RÉHABILITER L’AGRICULTURE EN TANT QUE FILIÈRE VITALE

Avec la réhabilitation de l’agriculture comme une filière vitale pour la sécurité alimentaire et la santé macroéconomique du pays (en produisant plus de nos besoins sur le plan agricole, et participer ainsi à réduire l’écart du déficit commercial), l’objectif du gouvernement semble depuis le Budget 2020-2021 d’augmenter son apport au PIB, qui se situe pour l’heure à 2 %. Il va sans dire que le dossier le plus brûlant à adresser dans le Budget 2021-2022 pour ce secteur d’activité a été la problématique d’une meilleure rémunération de la bagasse. Non seulement parce que la production sucrière contribue significativement au PIB (2,4 % en 2017, -19 % en 2018, 9,3 % en 2019 et -17,2% en 2020), mais surtout parce que sa contribution est multisectorielle et multidimensionnelle, particulièrement pour la transition énergétique du pays. Sans compter que l’attente pour une réforme du secteur cannier date de la fin des prix garantis et des quotas pour l’achat des sucres mauriciens par l’Union européenne avec l’expiration du fameux Protocole Sucre en 2009. Et l’abolition progressive des prix garantis pratiqués et du filet de protection des sucres mauriciens sur le marché européen.

Non seulement l’introduction des sucres mauriciens aux lois du libre-marché mondial du sucre a occasionné selon les cycles calendaires des pertes de revenus pour les acteurs de la chaîne de valeur, mais également une tendance baissière pour la production de sucre. En effet, depuis 2008, la production sucrière mauricienne n’a plus dépassé les 400 000 tonnes de sucre produites. Aux pertes de revenus, se sont ajoutées la hausse des coûts de production, et l’intensité et la fréquence des évènements climatiques sur la production sucrière.

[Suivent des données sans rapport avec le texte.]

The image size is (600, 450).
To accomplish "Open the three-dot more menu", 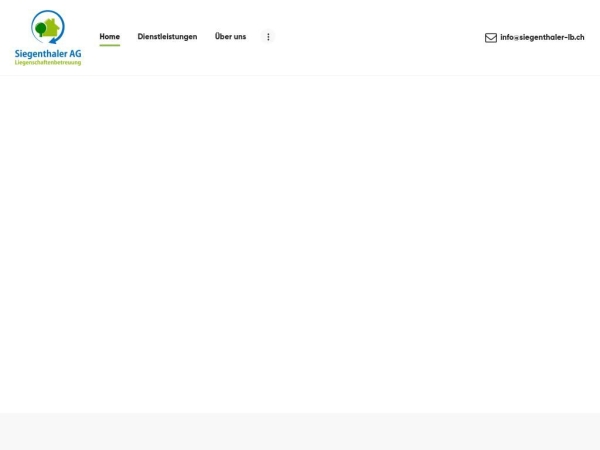I will pyautogui.click(x=268, y=37).
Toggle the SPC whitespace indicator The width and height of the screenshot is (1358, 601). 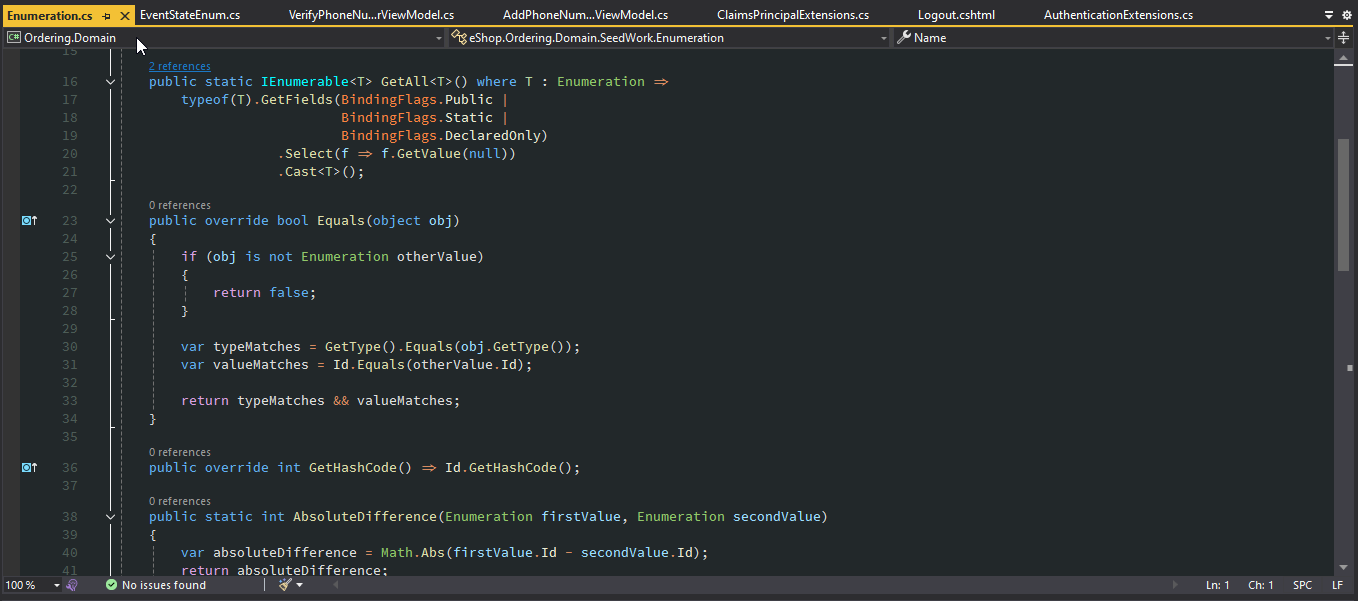point(1302,585)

Ce qui explique la pleine satisfaction de Dinesh Goburdhun, General Manager de la Mauritius Cooperative Agricultural Federation (MCAF), fédération de sociétés coopératives réunissant environ 800 petits planteurs de canne à sucre, pour cette initiative budgétaire de Rs 3 300 par tonne de sucre produite pour la rémunération de la bagasse. Surtout qu’il était avant l’annonce de cette rémunération actualisée et historique autour d’une dizaine de roupies par tonne de sucre. Il remercie le gouvernement pour cette mesure bienvenue, arrivant surtout dans un contexte économique difficile et qui, avec les Rs 25 000 par tonne de sucre (pour les 60 premières tonnes de sucre), encouragera les petits planteurs à maintenir, voire intensifier la culture cannière.

UN SOULAGEMENT POUR LES GRANDS PLANTEURS

Jacqueline Sauzier, Secrétaire Général de la Chambre d’Agriculture de l’Ile Maurice (MCA), partage la satisfaction de Dinesh Goburdhun. «Cela aura un effet significatif pour relancer l’industrie, et c’est une décision que nous attendions depuis plusieurs années. La rémunération égale pour tous (ndlr : petits et grands planteurs) est un bol d’air frais pour les producteurs qui étaient dans des situations déjà précaires. Cette mesure va relancer les différents investissements à travers la replantation de parcelles de terres sous canne abandonnées ou même la réhabilitation de parcelles qui avaient besoin d’être rafraîchies, et permettra à ceux qui avaient exprimé le besoin d’investir dans la mécanisation à phases longues puisque ce ne sont pas des choses qui vont se faire du jour au lendemain. Mais les Rs 3 300 par tonne de sucre pour la rémunération de la bagasse s’inscrivent comme une grande bouffée d’air frais pour avoir de la visibilité sur le long terme

Cette rémunération pour tous de la bagasse est un soulagement pour les grands planteurs principalement, soutient Jacqueline Sauzier. La mesure de Rs 25 000 par tonne de sucre produite, plafonnée aux 60 premières tonnes, mesure d’ailleurs renouvelée pour la campagne sucrière 2021, est en place depuis les deux dernières années, et vise principalement les petits planteurs, précise-t-elle, «sachant que les petits planteurs représentent 18 % de la production de sucre du pays et que les plus gros planteurs représentent plus de 70 % de la production, et que c’est sur eux qu’on va miser pour la réorganisation de cette industrie pour le long terme».

 

PEU D’ENCOURAGEMENT POUR AMÉLIORER LA PRODUCTION AGRICOLE

À côté de cette initiative historique, surtout pour le virage énergétique du pays, il est sûr que les autres mesures budgétaires 2021-2022 font pâle figure. Car bien qu’elles tendent à poursuivre sur le programme énoncé lors du précédent exercice budgétaire d’opérer un retour intensif à la production agricole, elles ne sont pas, d’après nos interlocutrices, ni nouvelles, ni focalisées sur les problématiques des entrepreneurs du segment agricole hors-sucre. Surtout dans un contexte où le plan directeur pour les secteurs de la culture vivrière, l’élevage et la sylviculture est arrivé à sa fin en 2020.

Jacqueline Sauzier nous cite en exemple le mécanisme de prix garanti pour l’oignon, l’ail et la pomme de terre au bénéfice des producteurs par l’AMB est en vigueur depuis au moins dix ans. Et d’ajouter que la subvention de 50 % sur les semences de ces commodités agricoles et des légumineuses ne se destinent malheureusement qu’aux entrepreneurs s’approvisionnant auprès de l’AMB. Samla Dijoux, Farm Manager de Top Nature, souligne que les intrants importés pour la culture au sol (hydroponique) de ses légumes, dont plusieurs variétés de tomates, lui reviennent plus cher avec la dévaluation de la roupie notamment. «On pensait que les mesures budgétaires annoncées nous donneraient accès à une certaine aide pour contrecarrer la hausse des prix pour l’importation des intrants, surtout que la pandémie a fragilisé la demande pour les produits agricoles, et que des situations comme la dévaluation de la roupie, la majoration des prix des carburants, alourdissent les charges courantes des petits producteurs agricoles

Bien que les commodités agricoles aient été privilégiées en termes de mesures de facilitation, Salma Dijoux reconnaît que pas de facilités financières ont été énoncées pour promouvoir la production agricole dans son ensemble.